ACTION ITEM
Reproduce only what runs from the line containing "The image size" to the line containing "Task: Tap the" in the records below, inclusive. Keep it exact, and keep the pictures out.

LISTED RECORDS
········

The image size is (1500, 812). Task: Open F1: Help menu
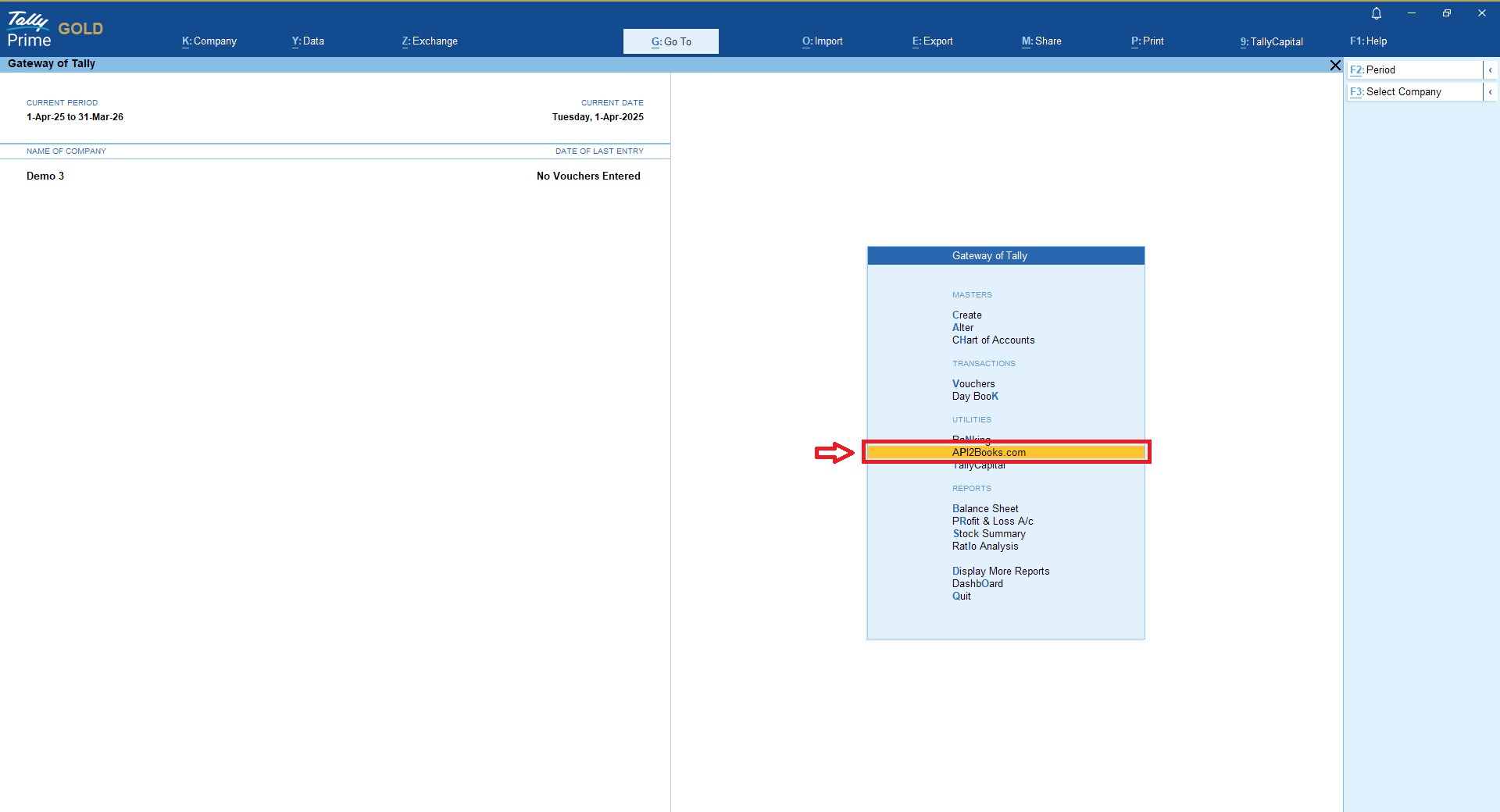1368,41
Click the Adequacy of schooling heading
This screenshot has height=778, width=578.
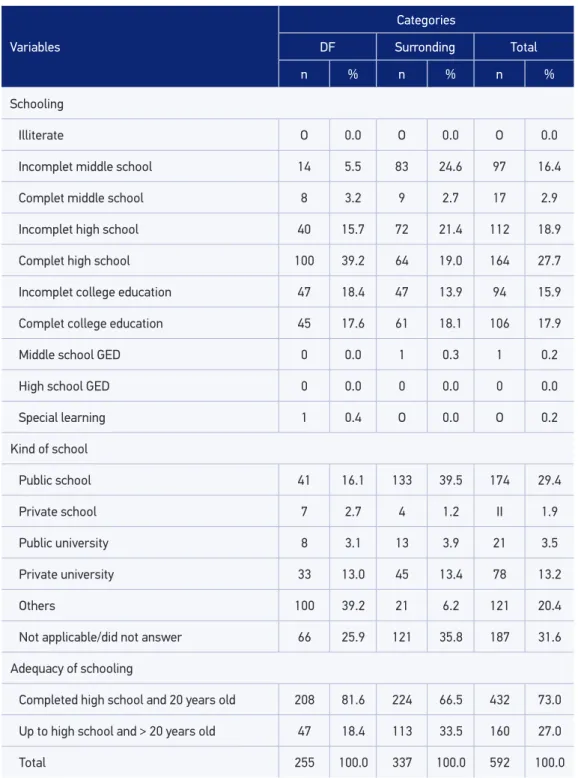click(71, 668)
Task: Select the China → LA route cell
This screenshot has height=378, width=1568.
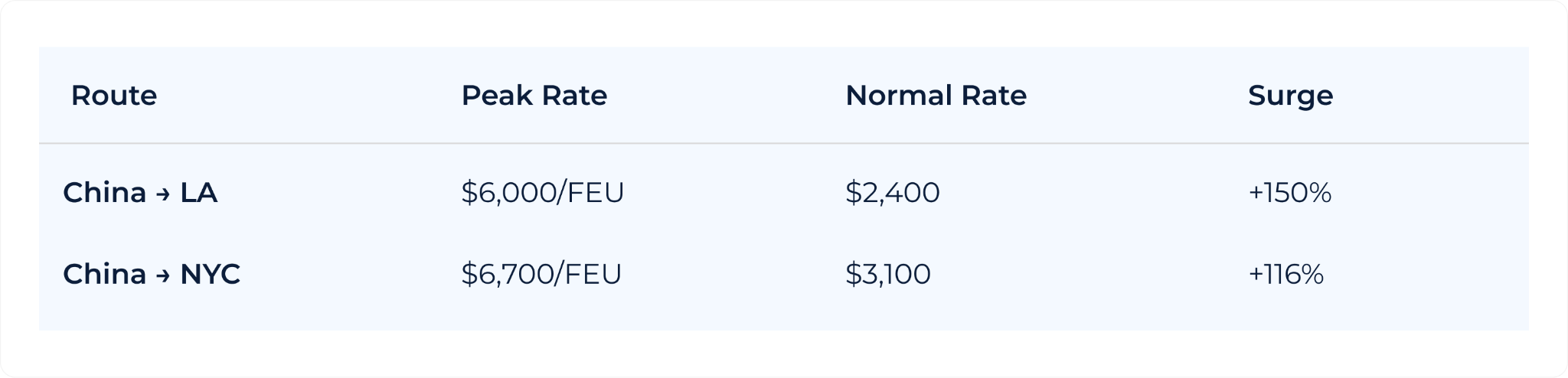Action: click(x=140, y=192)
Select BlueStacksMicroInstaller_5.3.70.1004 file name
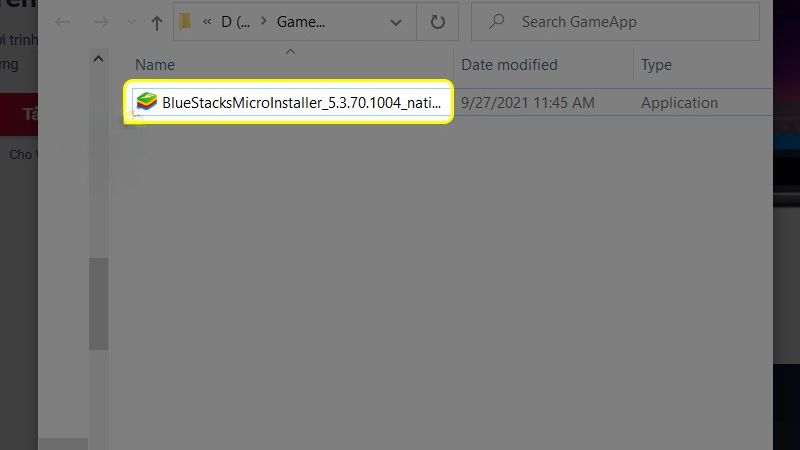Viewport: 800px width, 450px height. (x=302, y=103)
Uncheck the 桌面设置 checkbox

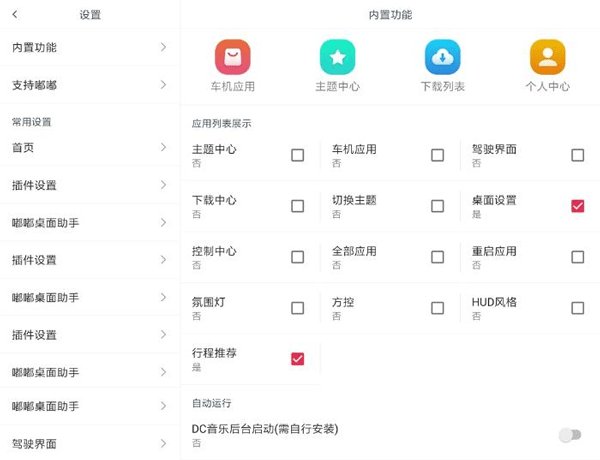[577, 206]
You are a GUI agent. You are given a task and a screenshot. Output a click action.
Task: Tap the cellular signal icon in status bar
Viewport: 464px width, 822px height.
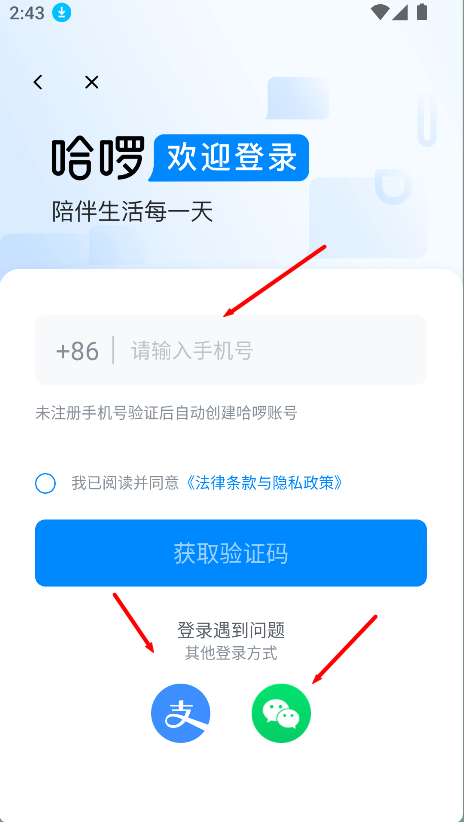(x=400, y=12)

········

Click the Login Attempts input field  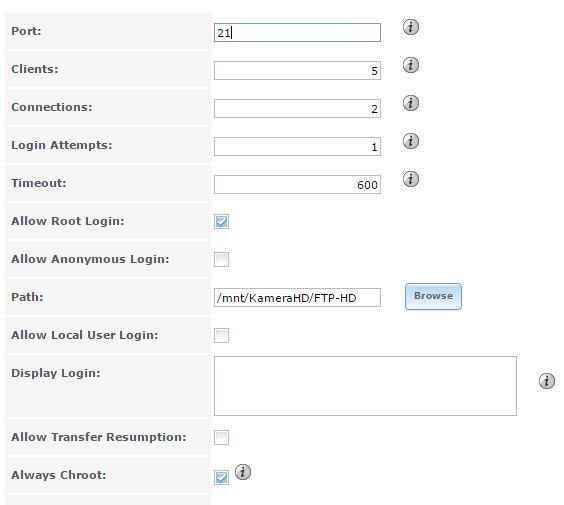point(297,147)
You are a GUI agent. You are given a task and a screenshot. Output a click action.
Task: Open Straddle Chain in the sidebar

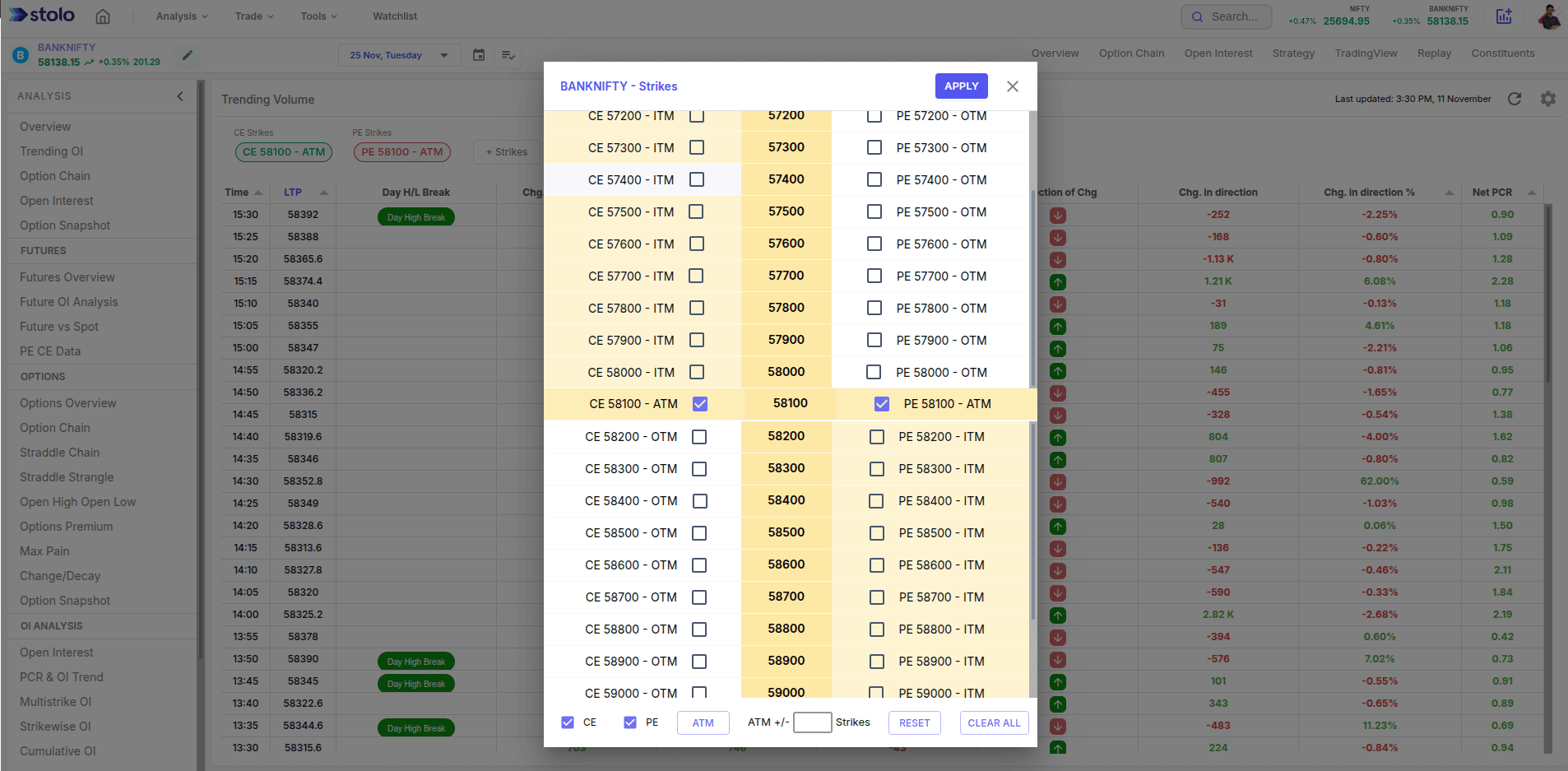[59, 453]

········

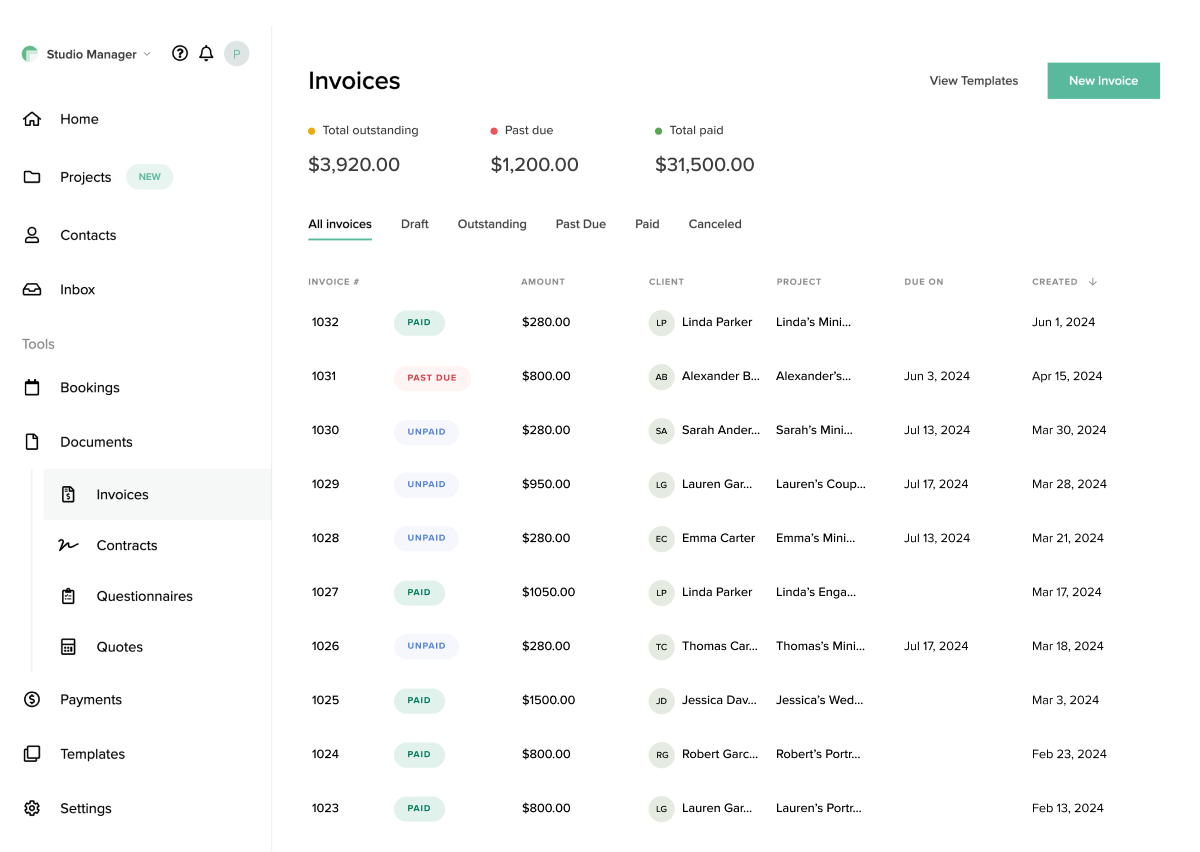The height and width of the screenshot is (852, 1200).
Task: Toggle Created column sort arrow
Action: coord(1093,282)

········

ANSWER TO THIS EXERCISE
The image size is (1500, 812). Task: Open F1: Help menu
1368,41
Click the Adequacy of schooling heading
This screenshot has height=778, width=578.
click(71, 668)
Task: Select the China → LA route cell
This screenshot has height=378, width=1568.
Action: click(x=140, y=192)
Select BlueStacksMicroInstaller_5.3.70.1004 file name
Viewport: 800px width, 450px height. (x=302, y=103)
Uncheck the 桌面设置 checkbox

[577, 206]
You are a GUI agent. You are given a task and a screenshot. Output a click action.
Task: Tap the cellular signal icon in status bar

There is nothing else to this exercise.